# [How to complete this task]
Retype the listing exactly. Leave out the images.

# [Information]
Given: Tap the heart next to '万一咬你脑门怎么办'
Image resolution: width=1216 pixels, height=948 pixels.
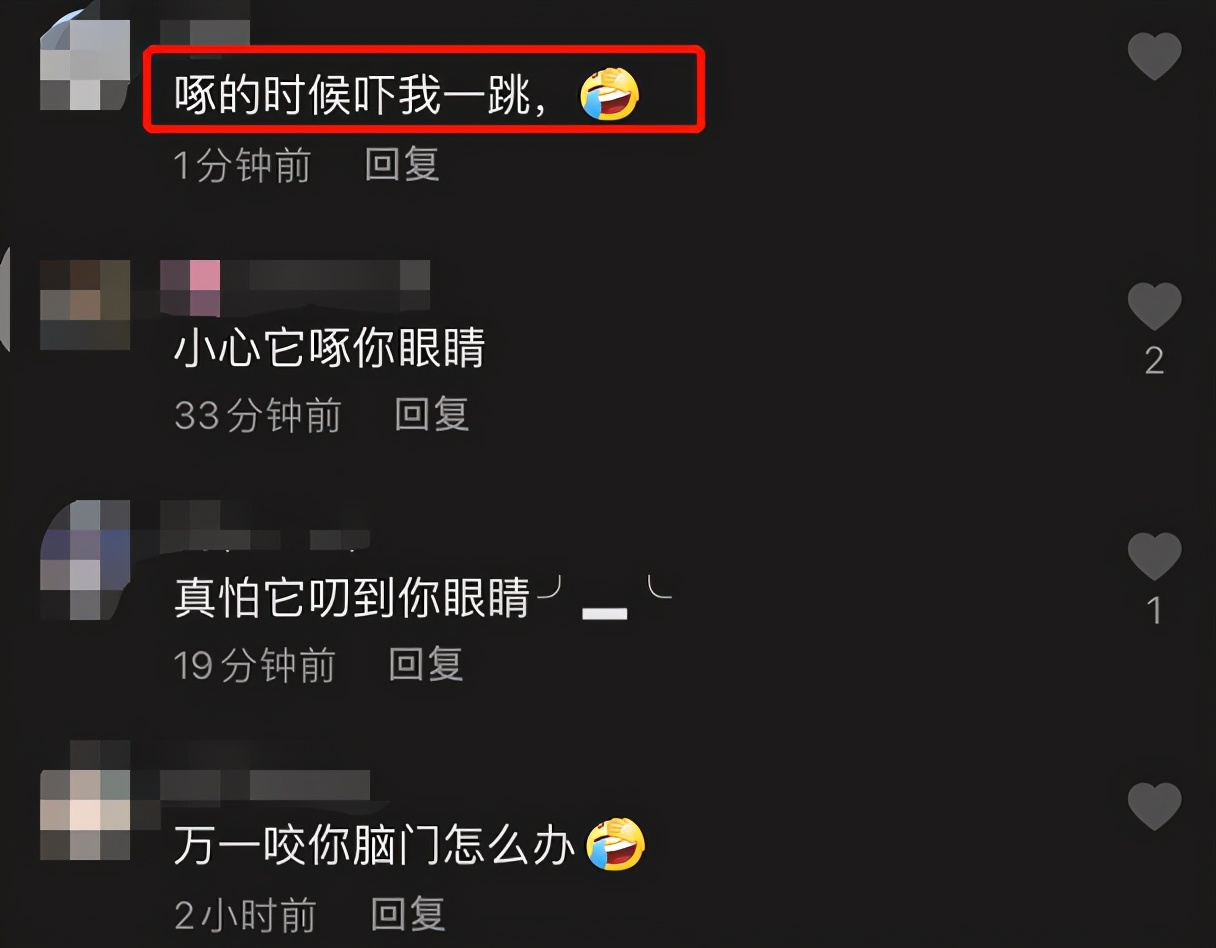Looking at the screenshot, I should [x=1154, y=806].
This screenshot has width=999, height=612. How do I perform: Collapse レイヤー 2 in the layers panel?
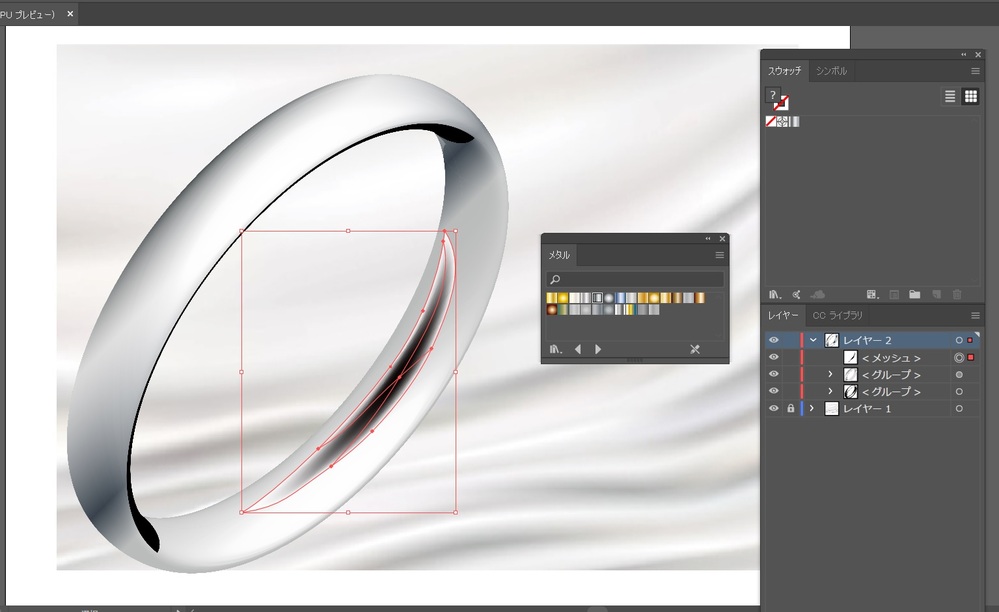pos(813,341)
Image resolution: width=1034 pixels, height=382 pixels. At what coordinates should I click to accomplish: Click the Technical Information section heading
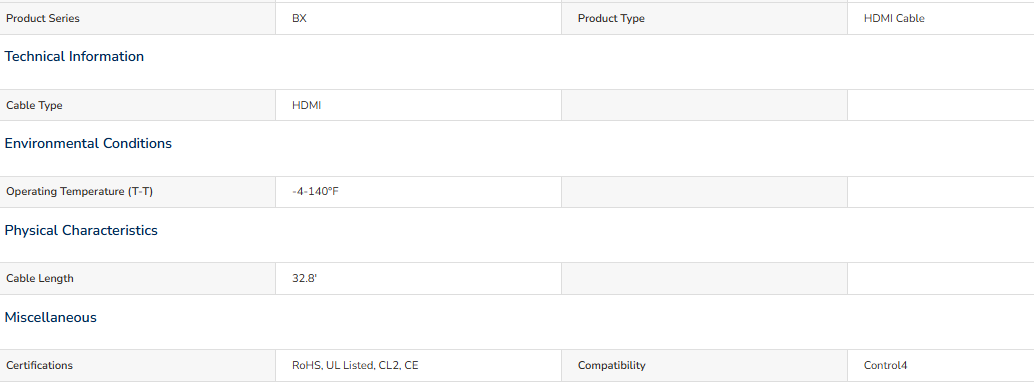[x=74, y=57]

# [Written reply]
Given: Tap the heart next to '万一咬你脑门怎么办'
Image resolution: width=1216 pixels, height=948 pixels.
Looking at the screenshot, I should [x=1154, y=806].
This screenshot has width=999, height=612. How do I perform: Collapse レイヤー 2 in the layers panel?
pos(813,341)
Image resolution: width=1034 pixels, height=382 pixels. At what coordinates should I click to accomplish: Click the Technical Information section heading
[x=74, y=57]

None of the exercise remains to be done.